The dragonfly and its brain are able to anticipate the path and positioning of prey based on its previous movements. Photo by David O'Carroll/Lund University
July 25 (UPI) -- New analysis of the dragonfly's brain suggests the insect can anticipate the path of its prey. The revelation could help robotics engineers design more efficient and accurate visual prediction systems, researchers say.
"Until now, the international research community has primarily considered the capabilities of mammals, such as humans, for investigating how animals can predict where a moving object will be in the near future," Dr. Steven Wiederman, a neurobiologist at the University of Adelaide, said in a news release.

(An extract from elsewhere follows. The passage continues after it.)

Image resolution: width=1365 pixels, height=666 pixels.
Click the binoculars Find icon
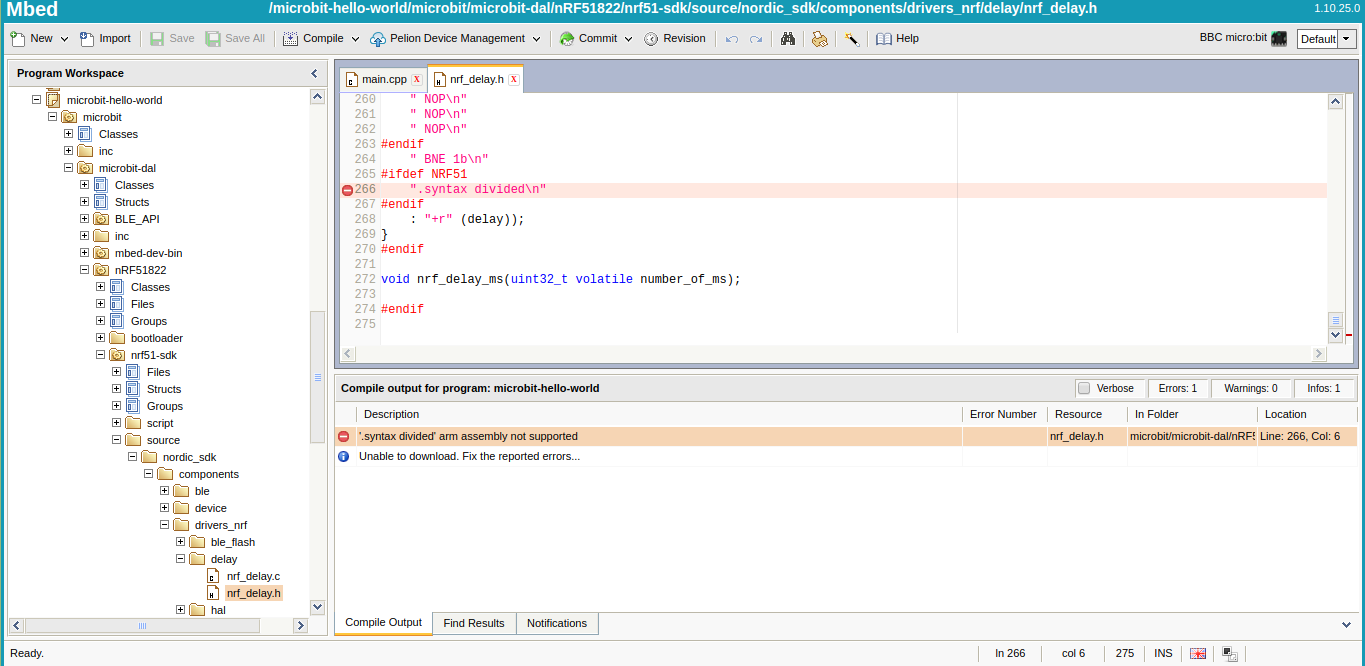coord(788,39)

Mammalian brains can accomplish much more sophisticated tasks than insect brains, but scientists continue to be amazed at the capabilities of the dragonfly's seemingly simple neural network.
"We're finding that dragonflies have keen visual and neural processes that could be ideal for translating into technological advances," Wiederman said.
Scientists were able to observe target-detecting neurons in the dragonfly's brain as the insect tracked simulated prey across a complex background. Their analysis showed the neurons were more active in responding to a visual focus field located just ahead of the moving object. When the moving object disappeared from the dragonfly's field of vision, this focus area moved farther ahead, anticipating where the object would reappear.
The findings -- detailed this week in the journal eLife -- prove the dragonfly's neurons can take in information about an object's trajectory and use that information to predict the object's future positioning.
"The dragonfly does something very similar to what we do when we track a ball in motion," said David O'Carroll, a professor of biology at Lund University in Sweden.
However, it may prove easier to translate the visual prediction system found in the dragonfly brain to technological systems.
"This is an exciting discovery, and it aids our understanding of how single neurons make advanced predictions based on past history," Wiederman said. "Our team is convinced that these results will have practical applications, especially in the development of artificial control and vision systems, such as self-steering vehicles and bionic vision."